Repeat word for word the part of the material that starts at its first line and ends with the line containing "[Dark Mode Toggle] (480, 931)", including both of those lines.
>> Begin
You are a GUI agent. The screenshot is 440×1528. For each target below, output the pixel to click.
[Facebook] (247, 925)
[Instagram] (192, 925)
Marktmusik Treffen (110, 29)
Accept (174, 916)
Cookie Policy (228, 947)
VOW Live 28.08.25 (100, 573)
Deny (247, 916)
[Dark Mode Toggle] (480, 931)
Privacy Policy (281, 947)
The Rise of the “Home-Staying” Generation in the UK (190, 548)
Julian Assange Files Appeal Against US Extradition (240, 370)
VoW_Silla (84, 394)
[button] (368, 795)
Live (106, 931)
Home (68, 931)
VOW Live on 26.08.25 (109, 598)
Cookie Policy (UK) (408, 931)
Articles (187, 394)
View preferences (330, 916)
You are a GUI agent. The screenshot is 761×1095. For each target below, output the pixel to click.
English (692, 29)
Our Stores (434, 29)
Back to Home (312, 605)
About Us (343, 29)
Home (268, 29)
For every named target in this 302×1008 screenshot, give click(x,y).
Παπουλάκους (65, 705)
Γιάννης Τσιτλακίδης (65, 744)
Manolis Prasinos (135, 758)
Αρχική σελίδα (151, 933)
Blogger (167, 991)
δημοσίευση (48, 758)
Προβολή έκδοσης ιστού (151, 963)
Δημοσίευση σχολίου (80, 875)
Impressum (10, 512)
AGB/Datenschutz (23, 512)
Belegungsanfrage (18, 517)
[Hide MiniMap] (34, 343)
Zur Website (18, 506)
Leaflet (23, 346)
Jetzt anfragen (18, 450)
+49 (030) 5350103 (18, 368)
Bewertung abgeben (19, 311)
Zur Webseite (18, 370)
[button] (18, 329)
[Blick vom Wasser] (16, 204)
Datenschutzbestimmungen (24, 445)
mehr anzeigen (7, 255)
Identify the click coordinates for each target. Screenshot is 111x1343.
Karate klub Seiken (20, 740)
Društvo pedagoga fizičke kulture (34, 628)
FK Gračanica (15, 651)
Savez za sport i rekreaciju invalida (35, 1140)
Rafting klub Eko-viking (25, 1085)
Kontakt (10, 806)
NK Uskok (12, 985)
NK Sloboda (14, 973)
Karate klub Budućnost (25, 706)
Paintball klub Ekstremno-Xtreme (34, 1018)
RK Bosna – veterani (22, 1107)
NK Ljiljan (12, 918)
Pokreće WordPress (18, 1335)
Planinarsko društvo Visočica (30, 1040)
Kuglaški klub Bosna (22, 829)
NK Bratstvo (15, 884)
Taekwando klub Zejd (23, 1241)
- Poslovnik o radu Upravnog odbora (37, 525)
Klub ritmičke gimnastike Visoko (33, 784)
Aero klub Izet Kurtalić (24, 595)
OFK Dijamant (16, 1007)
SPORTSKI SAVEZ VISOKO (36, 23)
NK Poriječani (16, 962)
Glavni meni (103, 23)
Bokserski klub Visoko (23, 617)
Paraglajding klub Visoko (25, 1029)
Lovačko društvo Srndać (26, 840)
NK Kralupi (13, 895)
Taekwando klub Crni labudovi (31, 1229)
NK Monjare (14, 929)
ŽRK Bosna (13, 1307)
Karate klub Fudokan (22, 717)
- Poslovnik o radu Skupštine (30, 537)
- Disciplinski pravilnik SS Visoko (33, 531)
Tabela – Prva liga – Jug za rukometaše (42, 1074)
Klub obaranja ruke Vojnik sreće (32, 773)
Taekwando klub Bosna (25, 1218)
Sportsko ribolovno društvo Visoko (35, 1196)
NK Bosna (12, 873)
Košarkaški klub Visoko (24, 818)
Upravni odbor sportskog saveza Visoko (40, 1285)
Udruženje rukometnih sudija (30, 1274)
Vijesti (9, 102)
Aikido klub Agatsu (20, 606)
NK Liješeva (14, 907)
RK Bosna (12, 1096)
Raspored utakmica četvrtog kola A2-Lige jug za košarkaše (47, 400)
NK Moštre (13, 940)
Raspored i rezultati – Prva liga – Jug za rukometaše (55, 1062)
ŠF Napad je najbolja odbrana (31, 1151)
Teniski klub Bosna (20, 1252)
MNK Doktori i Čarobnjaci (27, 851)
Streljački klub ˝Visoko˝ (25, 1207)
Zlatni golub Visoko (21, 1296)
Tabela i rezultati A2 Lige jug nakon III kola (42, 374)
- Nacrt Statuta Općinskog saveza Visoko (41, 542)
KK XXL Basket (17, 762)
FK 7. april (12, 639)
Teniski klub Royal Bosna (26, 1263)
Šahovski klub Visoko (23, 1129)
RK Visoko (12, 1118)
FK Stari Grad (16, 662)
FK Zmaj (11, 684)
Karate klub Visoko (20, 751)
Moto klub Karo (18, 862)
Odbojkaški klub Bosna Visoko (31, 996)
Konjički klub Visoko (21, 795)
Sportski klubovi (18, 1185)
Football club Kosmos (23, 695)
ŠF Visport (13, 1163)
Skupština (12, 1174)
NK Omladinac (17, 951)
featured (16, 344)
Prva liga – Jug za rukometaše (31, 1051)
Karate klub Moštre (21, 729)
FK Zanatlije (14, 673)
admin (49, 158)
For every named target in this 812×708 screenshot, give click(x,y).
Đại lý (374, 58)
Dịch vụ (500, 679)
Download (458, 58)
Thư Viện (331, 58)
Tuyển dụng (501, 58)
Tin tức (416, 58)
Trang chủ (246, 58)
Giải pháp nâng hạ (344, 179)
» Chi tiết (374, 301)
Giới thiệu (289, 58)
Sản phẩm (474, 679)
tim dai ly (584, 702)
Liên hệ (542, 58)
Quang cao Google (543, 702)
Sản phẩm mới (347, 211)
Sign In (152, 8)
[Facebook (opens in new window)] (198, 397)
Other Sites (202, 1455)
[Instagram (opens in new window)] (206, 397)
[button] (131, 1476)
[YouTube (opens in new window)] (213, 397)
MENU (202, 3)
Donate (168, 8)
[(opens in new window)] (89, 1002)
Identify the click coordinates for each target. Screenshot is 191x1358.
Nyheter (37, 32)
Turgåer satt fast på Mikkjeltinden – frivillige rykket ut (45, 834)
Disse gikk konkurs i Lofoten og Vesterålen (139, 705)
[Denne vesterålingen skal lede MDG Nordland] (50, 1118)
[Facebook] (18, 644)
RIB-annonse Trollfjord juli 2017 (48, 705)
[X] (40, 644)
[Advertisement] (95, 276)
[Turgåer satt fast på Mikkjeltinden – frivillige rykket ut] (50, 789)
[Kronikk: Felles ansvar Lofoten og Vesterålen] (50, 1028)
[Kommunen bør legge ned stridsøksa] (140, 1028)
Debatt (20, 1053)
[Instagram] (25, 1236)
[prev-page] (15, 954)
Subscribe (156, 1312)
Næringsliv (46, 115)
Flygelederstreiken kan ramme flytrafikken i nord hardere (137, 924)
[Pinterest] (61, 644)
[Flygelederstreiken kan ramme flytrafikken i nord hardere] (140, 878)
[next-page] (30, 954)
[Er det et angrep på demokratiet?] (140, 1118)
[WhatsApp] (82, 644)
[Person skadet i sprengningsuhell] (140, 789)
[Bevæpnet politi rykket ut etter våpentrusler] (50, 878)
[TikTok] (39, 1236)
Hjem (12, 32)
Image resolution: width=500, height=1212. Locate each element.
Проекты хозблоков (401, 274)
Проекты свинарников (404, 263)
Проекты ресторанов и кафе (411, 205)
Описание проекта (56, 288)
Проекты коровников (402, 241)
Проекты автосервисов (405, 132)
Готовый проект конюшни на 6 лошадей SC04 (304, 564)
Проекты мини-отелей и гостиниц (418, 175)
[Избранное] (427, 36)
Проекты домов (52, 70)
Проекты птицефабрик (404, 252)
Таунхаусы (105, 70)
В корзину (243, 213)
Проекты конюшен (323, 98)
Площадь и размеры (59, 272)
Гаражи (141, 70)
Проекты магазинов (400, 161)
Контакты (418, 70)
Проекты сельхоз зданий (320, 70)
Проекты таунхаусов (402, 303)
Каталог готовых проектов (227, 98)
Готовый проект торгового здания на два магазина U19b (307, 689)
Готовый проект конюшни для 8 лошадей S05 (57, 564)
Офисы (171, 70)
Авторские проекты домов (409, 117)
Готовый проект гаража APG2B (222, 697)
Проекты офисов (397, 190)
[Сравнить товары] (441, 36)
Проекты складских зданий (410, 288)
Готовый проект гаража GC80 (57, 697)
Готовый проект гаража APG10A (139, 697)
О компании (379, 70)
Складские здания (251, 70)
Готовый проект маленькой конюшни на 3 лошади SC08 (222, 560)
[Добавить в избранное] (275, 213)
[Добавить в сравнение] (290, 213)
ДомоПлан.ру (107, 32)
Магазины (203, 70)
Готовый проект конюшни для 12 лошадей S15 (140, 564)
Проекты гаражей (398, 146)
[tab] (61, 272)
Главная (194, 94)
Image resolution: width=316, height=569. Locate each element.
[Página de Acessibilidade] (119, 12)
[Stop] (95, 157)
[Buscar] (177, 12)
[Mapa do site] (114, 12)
>> End
Reply:
You are a GUI agent. The screenshot is 440×1528. For each target below, output the pixel to click.
[Facebook] (247, 925)
[Instagram] (192, 925)
Marktmusik Treffen (110, 29)
Accept (174, 916)
Cookie Policy (228, 947)
VOW Live 28.08.25 (100, 573)
Deny (247, 916)
[Dark Mode Toggle] (480, 931)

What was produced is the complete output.